— START DATASET EXTRACT —

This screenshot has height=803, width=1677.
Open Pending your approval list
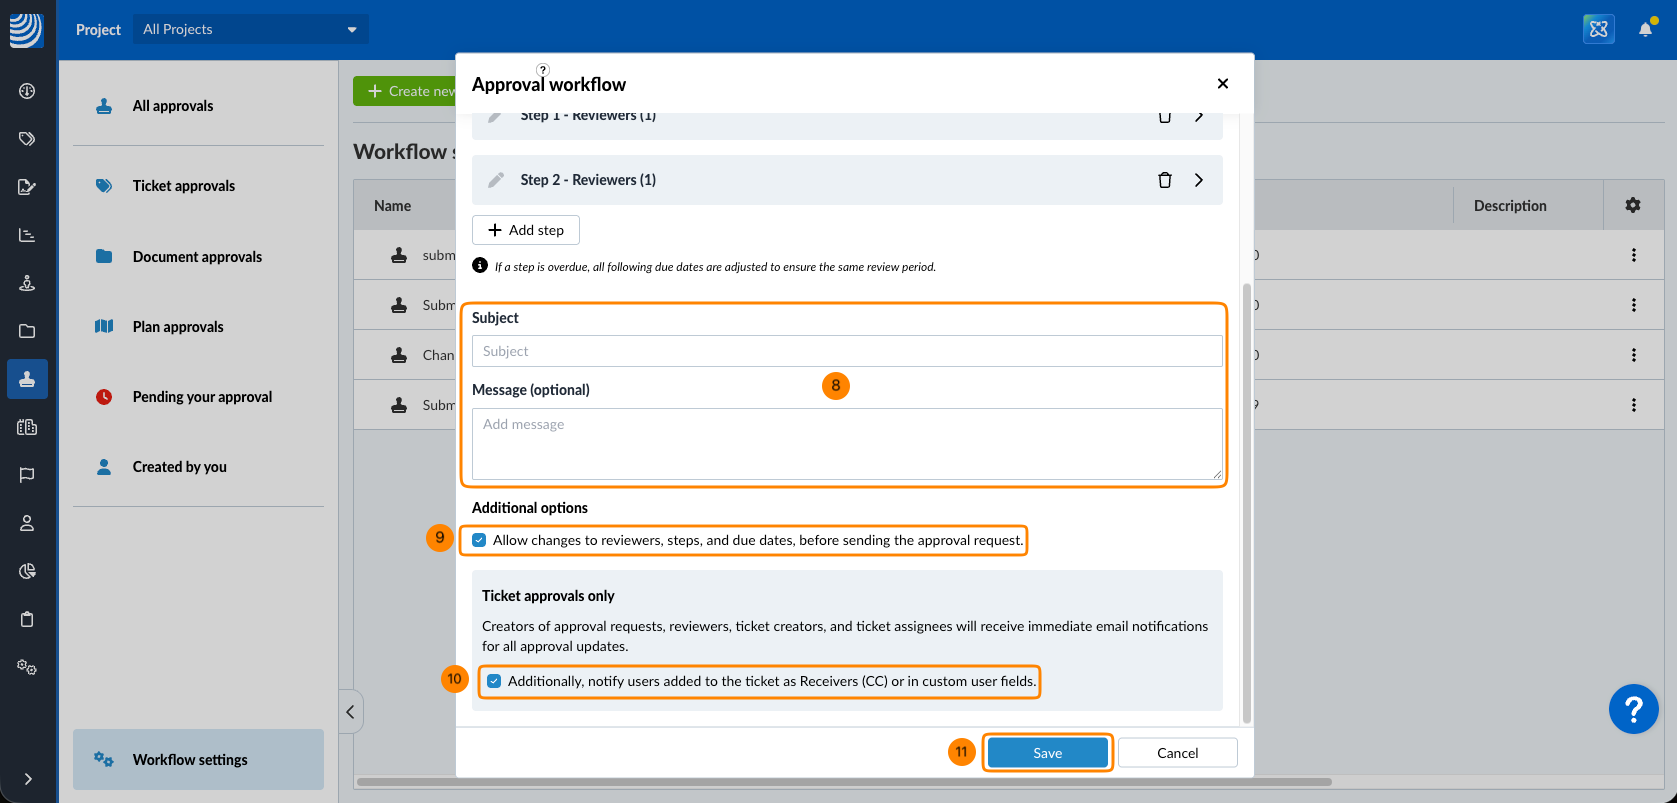(x=202, y=397)
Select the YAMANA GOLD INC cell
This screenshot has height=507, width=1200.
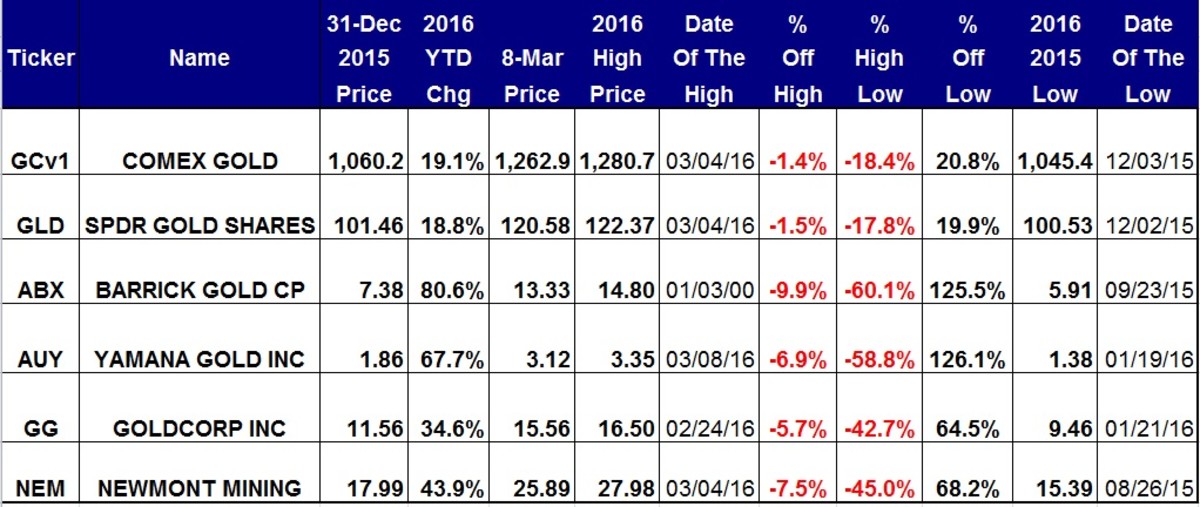coord(199,359)
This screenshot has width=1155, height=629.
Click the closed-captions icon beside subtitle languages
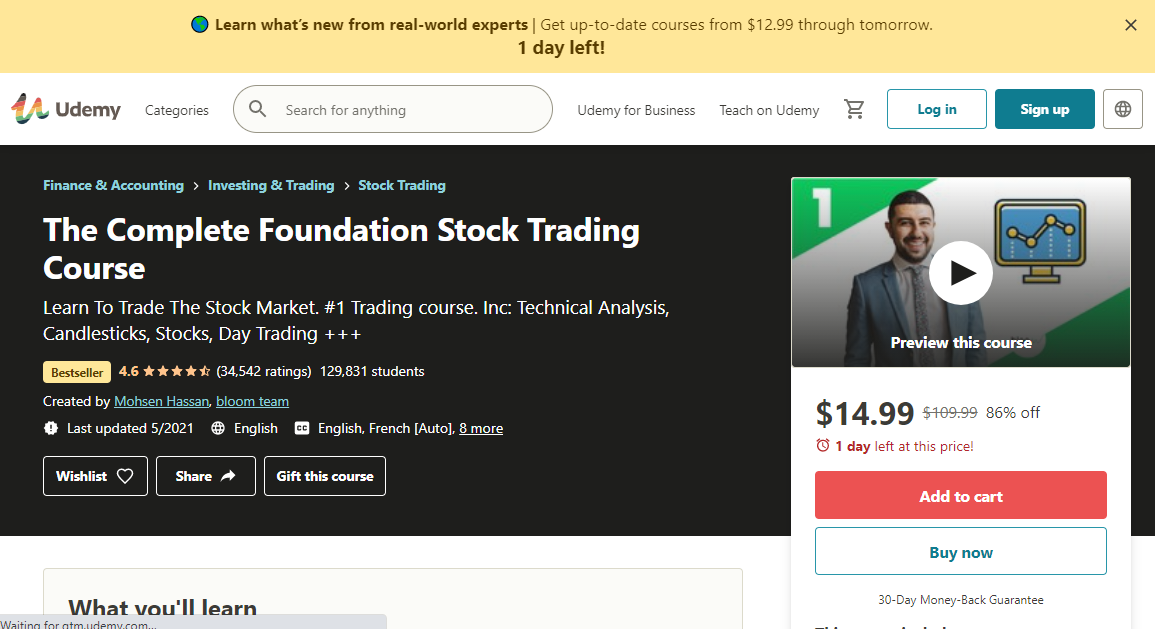click(x=302, y=428)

— END DATASET EXTRACT —

#### GOAL OF THE EXERCISE:
Format every line of the entries above as a JSON list of strings, one string per line, skipping blank lines and leaving out the pictures.

#### ANSWER:
[
  "This screenshot has height=803, width=1677.",
  "Open Pending your approval list",
  "(x=202, y=397)",
  "Select the YAMANA GOLD INC cell",
  "This screenshot has height=507, width=1200.",
  "coord(199,359)",
  "This screenshot has width=1155, height=629.",
  "Click the closed-captions icon beside subtitle languages",
  "click(x=302, y=428)"
]